The Court noted that, given the claim made by the Chancellor’s attorney that they had received a show cause notice, the communication from the Chancellor had already lost its relevance.
The Court concluded that it was clear that they were still employed and qualified to do so until they were terminated in accordance with the law because the Chancellor had given them the chance to respond to the show cause notice against the intended act.

The Court further questioned how, if the Governor believed that the Vice Chancellors’ appointments were invalid from the start, he could have said that their terms of office would expire on October 21.
The Court further stated that due diligence and consideration should have been given, particularly in light of the petitioners’ unique instances and factual scenarios. All of the parties’ arguments, including the one that the Governor lacks the authority to start the action, have been left open by the court.

The Court stated in the ruling that “the petitioners’ contention that the Chancellor cannot issue a show cause notice is also left open and that all of the petitioners’ remedies to even impugn the same are left open.”

The Chancellor’s attorney, Jaju Babu, argued that the Chancellor had acted entirely in good faith and had never sought to upset any Vice-Chancellor. The matter would have ended there and new action may have been taken in accordance with the directive of the Supreme Court verdicts if the Chancellor had not offered them an honourable exit.
The Chancellor was forced to take action because he discovered issues with their nominations. In fact, they had been sent a show-cause notice and requested to provide their justifications within 10 days because they had not tendered resignations.

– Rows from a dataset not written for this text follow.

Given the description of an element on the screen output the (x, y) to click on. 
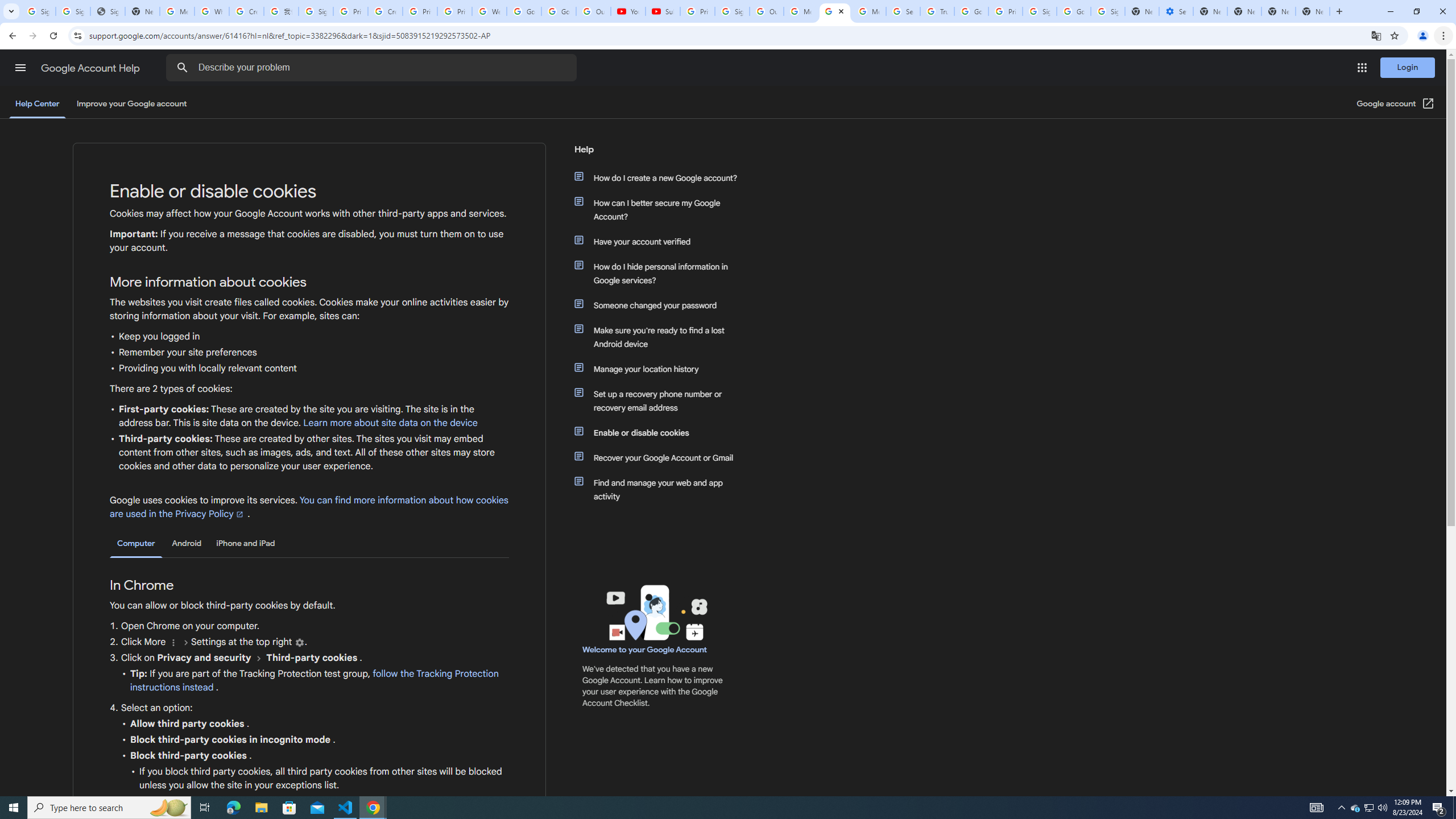
Find and manage your web and app activity (661, 489)
Search our Doodle Library Collection - Google Doodles (903, 11)
Someone changed your password (661, 305)
Create your Google Account (246, 11)
Settings - Performance (1176, 11)
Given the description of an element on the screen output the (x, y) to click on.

The petitioners’ attorneys argued during the case hearing that the judgment cited by the chancellor in the impugned communication could not be applied to the petitioners because the Supreme Court had rendered the decision while taking into account the 2010 UGC regulations, whereas they had been appointed under the 2018 regulations.
They further stated that, in accordance with the requirements of the University Act, the Chancellor may only remove a Vice Chancellor by a written order if there has been misappropriation, improper administration of money, or misbehavior.

The appointment of Dr. Rajasree M. S. as vice chancellor of APJ Abdul Kalam Technological University was revoked by the Supreme Court. The court made the observation that, in accordance with the rules of the University Grants Commission (UGC), the search committee established by the state was required to recommend a panel of at least three suitable candidates among eminent individuals in the field of engineering science to the chancellor, but instead it sent only one name.
In spite of the fact that the committee had just proposed Rajasree’s name, it was noted that “as per Section 13(4) of the University Act, 2015, the committee shall recommend unanimously a panel of not fewer than three suitable candidates.”